Homeland: The Complete First Season Blu-ray Movie, Special Features and Extras  2.5 of 5

  • Commentary on Pilot: The three-disc set includes only one commentary track, unfortunately, but it's a good one, featuring actors Clair Danes and Damian Lewis, and showrunners Howard Gordon and Alex Gansa. Together, they cover all the bases, from thematic choices and character decisions to practicalities of shooting the pilot.
  • Deleted Scenes (1080p, 4:56, 3:16, 4:29): Each disc includes a short selection of excised scenes.
  • Week Ten - Prologue to Season Two (1080p, 3:53): An extremely short lead-in that has Brody going to meet Carrie in the hospital. Plays more like a deleted scene than anything.
  • Homeland Season One: Under Surveillance (1080p, 33:46): A fantastic half-hour documentary that covers the show's origins, the writing, the casting, the development of the characters, and the advantages of being on a premium cable network. Features interviews with most of the cast and crew. A great supplement.
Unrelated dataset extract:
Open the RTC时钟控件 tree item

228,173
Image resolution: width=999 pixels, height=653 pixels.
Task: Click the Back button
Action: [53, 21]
Homeland: The Complete First Season Blu-ray Movie, Overall Score and Recommendation  4.0 of 5

If the cancellation of 24 has left a domestic terrorism-shaped hole in your heart, check out Homeland—it's slower and less intense, but it's psychologically smarter and far more emotionally gripping. The show's first season delivers plenty of twists, and the implications of the finale will have you jonesing for the start of season two, which premiers on September 30th. Fox's Blu-ray release features stellar picture and great sound—plus a fantastic half-hour making-of documentary—so those thinking about picking this one up shouldn't hesitate. Highly recommended for all fans of sharp, grown-up television.